American baseball player (born 1958)

Donald Martin Slaught (born September 11, 1958), nicknamed "Sluggo", is an American former professional baseball catcher. He played in Major League Baseball (MLB) from 1982 through 1997 for the Kansas City Royals, Texas Rangers, New York Yankees, Pittsburgh Pirates, California Angels, Chicago White Sox, and San Diego Padres.

==Early life==
Slaught was born in Long Beach, California. He attended El Camino College and UCLA and is a member of the Sigma Chi fraternity. In 1979, Slaught and UCLA pitcher Tim Leary were named to the College Sports Information Directors of America university all-star team. Slaught also was named an Academic All American in 1979. Slaught's 1979 batting average of .428 was a UCLA single-season record that stood until 2001.

He was a 20th-round draft pick of the Milwaukee Brewers in 1979, but elected to stay at UCLA. He was selected by the Kansas City Royals in the seventh round of the next year's draft. He spent about two years in the minor leagues before debuting with the Royals in 1982.

==Career==
Slaught played with seven major league teams, enjoying some of his best seasons with the Pittsburgh Pirates. Between 1990 and 1992, he platooned at catcher with the left-handed-hitting Mike LaValliere for three division-winning Pirates teams. Slaught hit between .295 and .345 in those three seasons, playing in between 77 and 87 games each season. After Slaught hit .345 in 87 games in 1992, the Pirates released LaValliere in 1995. Slaught saw action in 116 games, the third-busiest season he spent in the major leagues; he hit .300 with 10 home runs and 55 RBI with the increased playing time.
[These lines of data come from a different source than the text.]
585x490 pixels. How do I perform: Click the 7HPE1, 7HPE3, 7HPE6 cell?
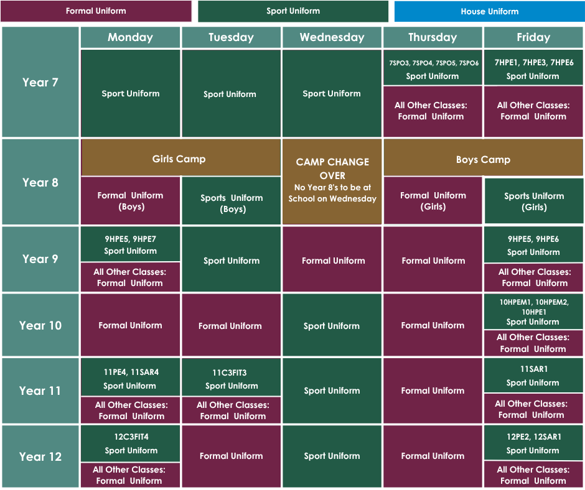coord(533,68)
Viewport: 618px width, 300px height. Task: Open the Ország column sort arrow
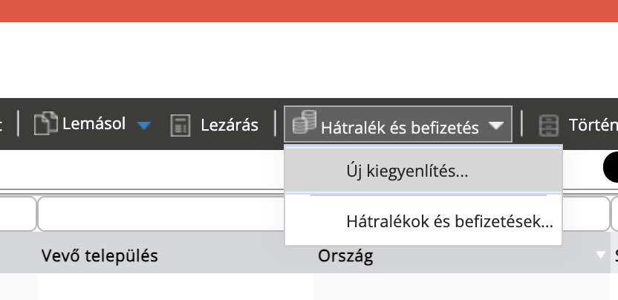(601, 255)

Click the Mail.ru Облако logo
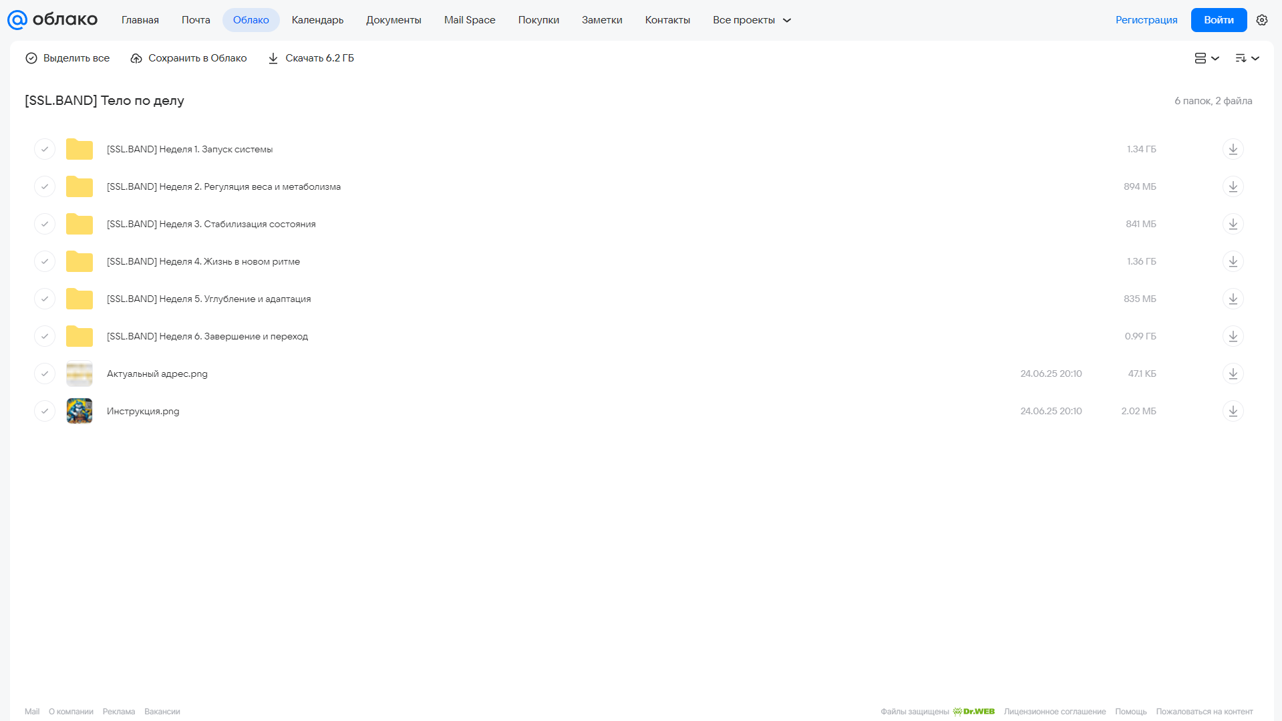[52, 20]
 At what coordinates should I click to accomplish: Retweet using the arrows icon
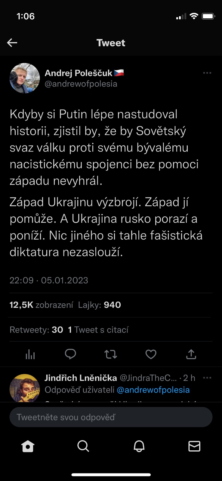point(111,355)
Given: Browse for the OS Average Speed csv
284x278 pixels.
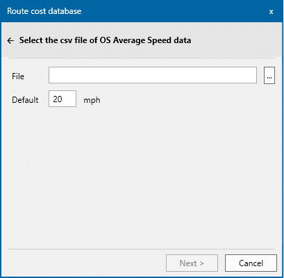Looking at the screenshot, I should pyautogui.click(x=269, y=76).
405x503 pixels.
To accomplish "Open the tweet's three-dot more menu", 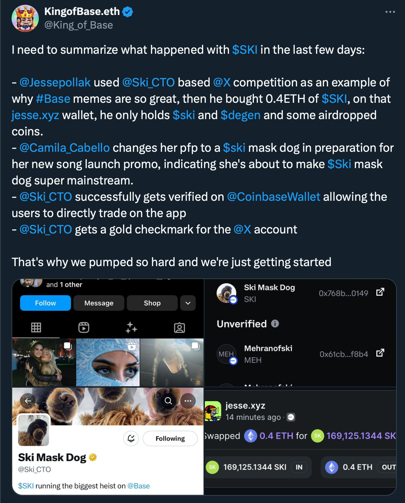I will point(390,12).
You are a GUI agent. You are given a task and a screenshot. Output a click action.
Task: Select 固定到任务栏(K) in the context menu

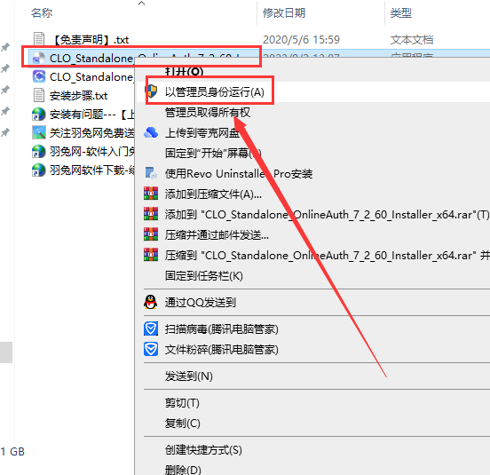tap(204, 275)
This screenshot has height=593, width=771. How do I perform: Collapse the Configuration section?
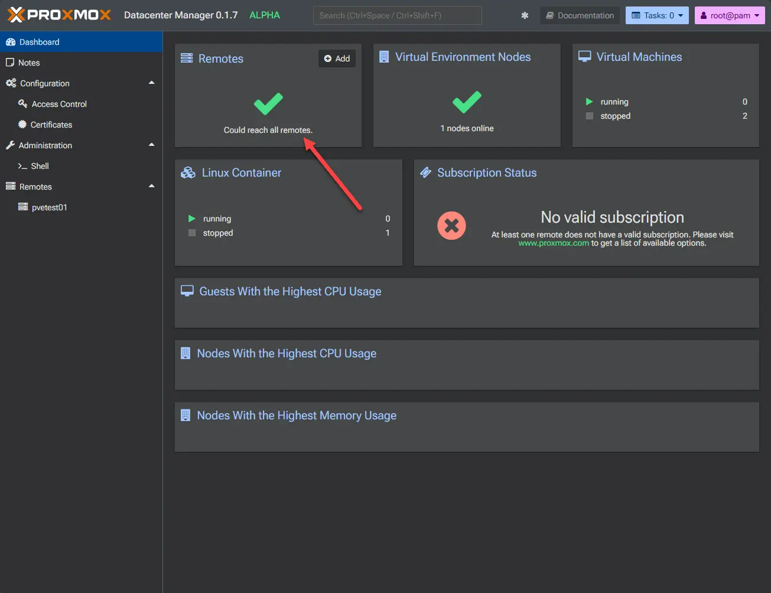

He played with Pittsburgh through 1995, split 1996 between the California Angels and Chicago White Sox, then retired after getting no hits in 20 at bats for the 1997 San Diego Padres.

In 2006, he was named hitting coach of the Detroit Tigers, replacing Bruce Fields. He resigned as the Tigers hitting coach following the 2006 season and was replaced by Lloyd McClendon.

He resides in Rolling Hills, California, with wife Sandy. They have four children. He founded RightView Pro the first video analysis system for baseball and softball licensed by MLB, MLBPA, and the NPF. He is currently the owner of RVP and a partner in OnBaseU. OnBaseU.com.

==Career statistics==
In 1327 games over 16 seasons, Slaught posted a .283 batting average (1151-for-4063) with 415 runs, 235 doubles, 28 triples, 77 home runs, 476 RBI, 311 bases on balls, .338 on-base percentage and .412 slugging percentage. He finished his career with a .987 fielding percentage. In 18 postseason playoff games, he hit .255 (13-for-51) with 5 runs, 1 home run, 7 RBI and 9 walks.